Jakob DRATWA
par sa fille Sarah Shapira
Mon père, né en 1902, était originaire de Dobrzyn (Pologne), ainsi que ma mère Chana née en 1904. Je suis moi-même née là-bas en 1929 et suis arrivée à Paris avec mes parents à l’âge de 2 ans. En Pologne, ils étaient sans doute très pauvres. Mon frère, Daniel, est né quelques années plus tard, en 1932. Il est malheureusement mort l’an dernier.
Nous étions une famille unie et avons vécu heureux jusqu’à la guerre. À ce moment-là, j’avais 10 ans, j’allais à l’école rue des Panoyaux dans le 20e arrondissement et ensuite, rue Béranger dans le 3e. Mes parents travaillaient jour et nuit pour arriver à quelque chose. On voulait déménager pour s’installer plus confortablement. On habitait 1 rue du Puys à Paris.
Mon père était un homme extraordinaire. Il travaillait à domicile dans la confection pour les magasins. Mes parents étaient communistes. Mon père aidait tous les autres immigrants juifs. Ce qu’il gagnait, il le partageait avec les autres. Arrivés à Paris, ils ont commencé à vivre. Ils allaient au bal des Sociétés juives, sans doute dans des groupes communistes. Les enfants allaient dans les colonies de vacances à Berck-Plage. Malheureusement, Hitler est arrivé au pouvoir, il nous a détruits, il a détruit une vie familiale.
Le 14 mai 1941, mon père a reçu une convocation verte, je m’en souviens comme si c’était hier. Il devait se présenter au commissariat de la rue des Tournelles à Paris. Le lendemain, avec ma mère et mon frère, nous l’avons accompagné au commissariat.
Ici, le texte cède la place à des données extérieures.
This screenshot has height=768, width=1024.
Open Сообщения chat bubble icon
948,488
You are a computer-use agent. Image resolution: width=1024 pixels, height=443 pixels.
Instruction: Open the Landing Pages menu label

Il est monté dans l’autobus. Il a été interné à Pithiviers. Mon père était trop honnête, il n’a pas eu l’idée de se sauver du camp de Pithiviers, il n’a pas essayé, il était trop droit, il est resté un an à Pithiviers. Après quelques mois, il nous a envoyé une autorisation de visite, la seule que nous ayons eue. C’était le 5 juillet 1941. Nous sommes partis en train à Pithiviers pour le voir, avec ma mère et mon frère. C’étaient des baraquements. On est restés quelques heures. Je crois qu’on était à l’intérieur.
Pendant un an, nous avons reçu des lettres en yiddish et ma mère lui écrivait en yiddish. Chez moi, on parlait yiddish et polonais quand ils ne voulaient pas que je comprenne. Ma mère envoyait des colis et mon père également. Il faisait des travaux en bois, des chaussures en bois. J’ai un porte-plume en bois qu’il m’avait envoyé avec mon nom dessus. C’était un couple idéal, le grand amour. Ma mère a perdu 30 kilos en un an, de désespoir. Et après, on n’a plus eu de nouvelles, il a été déporté à Auschwitz par le convoi 4.
Ma mère a été arrêtée dans la rue du Petit Thouars le 26 septembre 1942 par les policiers français. Je n’ai jamais vu d’Allemands, c’était toujours des Français, des policiers français, jamais des Allemands. On était sur la liste le 16 juillet, mais nous avions été prévenues par des amis qui n’étaient pas juifs et nous avions dormi chez des amis, dans l’appartement de la mère d’Aristide qui ne s’était pas déclaré au moment du recensement. Mon frère était déjà dans le Loir-et-Cher depuis deux mois. Moi, je voulais garder ma mère, j’ai essayé de la protéger, j’avais 12 ans, pas encore 13. Je voulais la protéger, car elle était désespérée et voulait se suicider. Elle ne voulait pas partir. Un matin, comme elle n’avait plus de nouvelles de mon père, vers cinq heures du matin, elle est descendue dans la rue, comme tous les matins, pour se renseigner parmi les autres femmes, pour savoir si elles avaient reçu des nouvelles de leur mari. Et elle a été arrêtée. À ce moment-là, nous ignorions tout du camp d’Auschwitz et des chambres à gaz.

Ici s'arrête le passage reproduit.